D-007 — Summary hardening must preserve guardrails and drilldowns, not just wording
Because the feature changes meaning on operator-facing surfaces, it must also preserve the existing landing guard contract: deny-as-not-found for non-members, capability-gated Compare now, and the current drilldown paths to landing, findings, and canonical run detail.
Risk Assessment
| Risk | Impact | Likelihood | Mitigation |
|---|---|---|---|
| Shared summary contract becomes another parallel truth model | High | Medium | Derive it directly from existing stats plus operator explanation instead of inventing a new independent state machine |
| Dashboard widgets become too noisy or verbose | Medium | Medium | Use compact state families and one primary next step rather than dumping diagnostics into widgets |
| Landing and widget wording drift apart again over time | Medium | Medium | Centralize claim eligibility and state-family mapping in the shared support layer and cover it with tests |
| Evidence gaps over-trigger warnings and hide genuinely trustworthy no-drift states | Medium | Low | Keep positive claims allowed when trustworthiness is decision-grade and no material limitation is present |
| Summary hardening accidentally introduces extra queries or render-time side effects | Medium | Low | Reuse existing DB-only stats paths, preserve lazy widgets, and keep dashboard DB-only regression coverage |
Test Strategy
- Extend existing baseline compare feature and Livewire tests rather than introducing a new UI test harness.

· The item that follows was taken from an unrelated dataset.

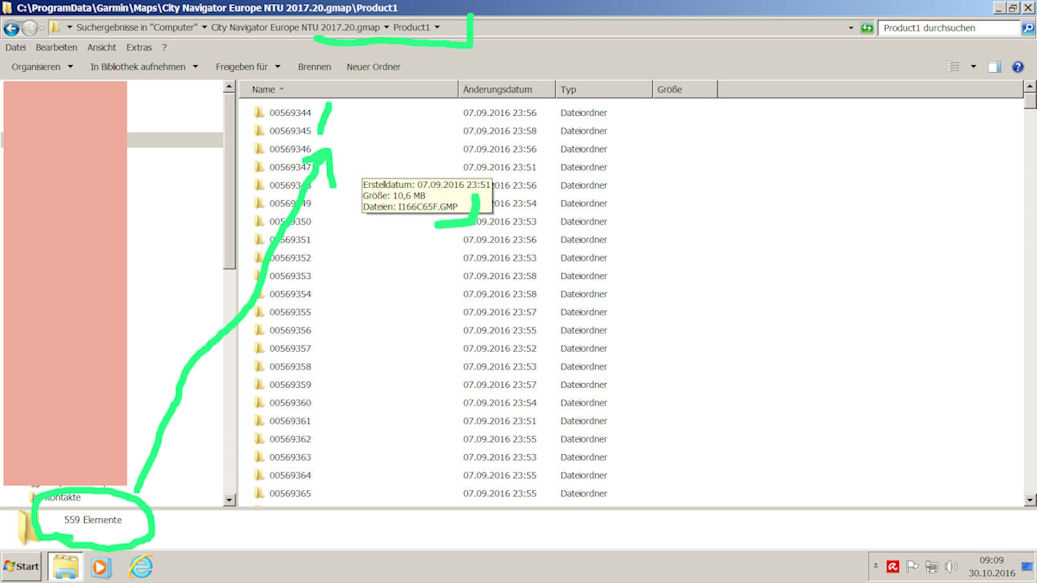Image resolution: width=1037 pixels, height=583 pixels.
Task: Click the Brennen button
Action: click(314, 67)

- Add explicit scenario coverage for trustworthy no-drift, limited-confidence zero-findings, incomplete evidence, stale compare history, failed compare, in-progress states, and unavailable no-result-yet or no-snapshot states.
- Add at least one cross-surface consistency assertion ensuring a dashboard or banner summary is never more optimistic than the landing or canonical run detail for the same compare state.
- Preserve and extend existing reason-translation assertions so compact summary claims reuse the same trust-impact and absence-pattern semantics as deeper artifact-truth surfaces.
- Preserve existing compare-start and access assertions so the feature does not regress deny-as-not-found behavior,
Compare nowconfirmation, capability gating, or summary-to-detail drilldown language. - Preserve
TenantDashboardDbOnlyTestso dashboard hardening cannot introduce outbound HTTP or background work during render. - Run the minimum focused Pest subset through Sail for touched files and ask separately before running the full suite.
Complexity Tracking
No constitution violations or justified complexity exceptions were identified.